Comment rendre hommage à un personnage politique multiple et controversé comme Charles Pasqua? Depuis l'annonce de son décès lundi soir, les personnalités de droite (beaucoup) et de gauche (plus difficilement) choisissent chacune leur facette préférée de celui qui fut un pilier du RPR et de ses réseaux et qui était encore présent il y a au mois au congrès fondateur du parti Les Républicains comme l'a rappelé son président Nicolas Sarkozy.
Ce soir, la France perd l'un de ses plus grands serviteurs. - NS pic.twitter.com/fdA3fXoRXI
— Nicolas Sarkozy (@NicolasSarkozy) June 29, 2015
Pour les chiraquiens, un «gaulliste de toujours»
L'ex-Premier ministre Alain Juppé ne prend pas trop de risque en saluant «une figure de la vie politique française», le «résistant de la première heure» et le «gaulliste de toujours». Dans un tweet très factuel, il résume en trois phrases leur histoire commune : «Nous avons aux côtés de Jacques Chirac mené bien des combats ensemble. Puis nos routes ont divergé. Mais sa personnalité m'impressionnait.»
Pasqua . Nous avons aux côtés de J.Chirac mené bien des combats ensemble. Puis nos routes ont divergé.
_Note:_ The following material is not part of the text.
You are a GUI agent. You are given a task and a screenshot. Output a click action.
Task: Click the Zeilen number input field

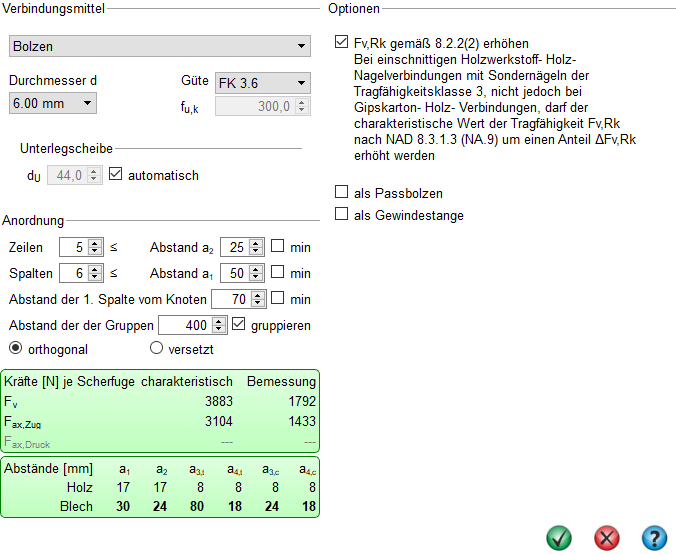(73, 247)
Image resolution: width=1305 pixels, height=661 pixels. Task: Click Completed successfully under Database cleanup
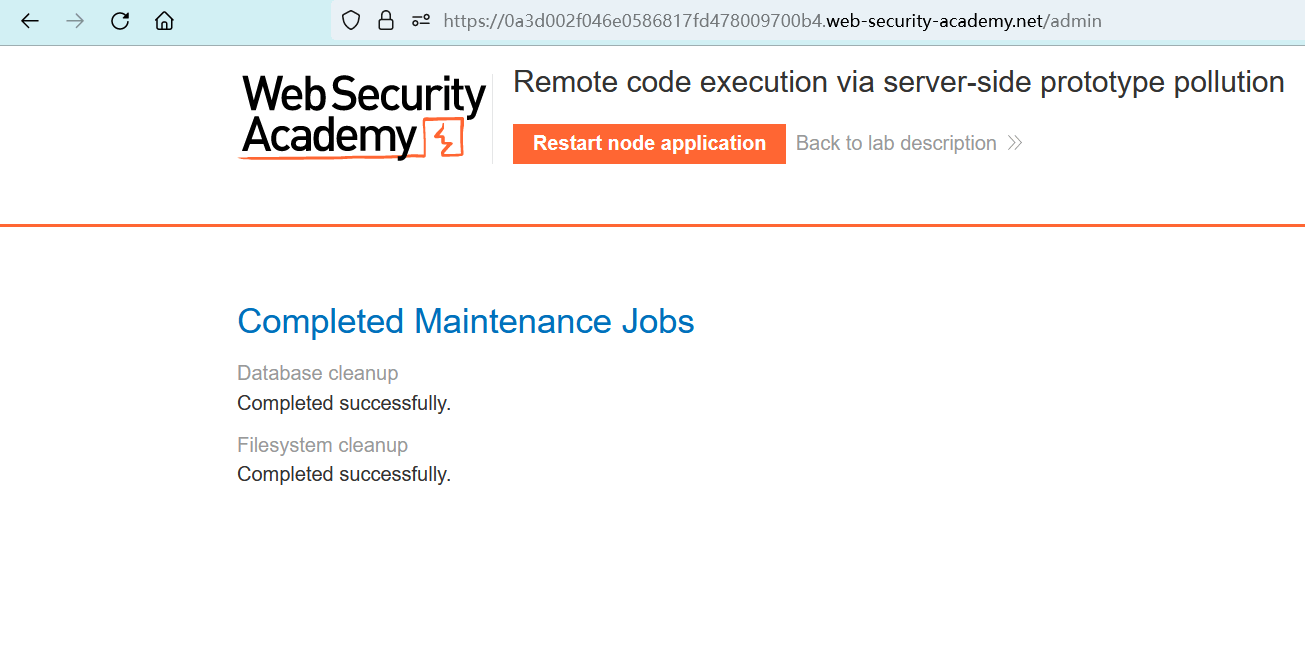344,404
Mais sa personnalité m'impressionnait
— Alain Juppé (@alainjuppe) June 29, 2015
Pour les souverainistes, un ennemi du «mondialisme»
Philippe de Villiers, compagnon de route des combats souverainistes dans les années 90 fait le portrait d'un résistant qui «pleurait sur le pays et sa grande misère» et qui, «avec sa verve, sa gouaille, cherchait toujours une vérité française». Villiers n'est pas loin de parler de lui-même quand il salue un responsable politique qui n'a pas cherché «les opportunités» dans sa carrière et qui, «finalement», «part au moment où les faits lui donnent raison». Il en garde le souvenir d'un homme «très attaché à ses patries charnelles». Un homme qui «tenait bon sur l'essentiel» et qui avait su voir «les conséquences du déracinement et du mondialisme».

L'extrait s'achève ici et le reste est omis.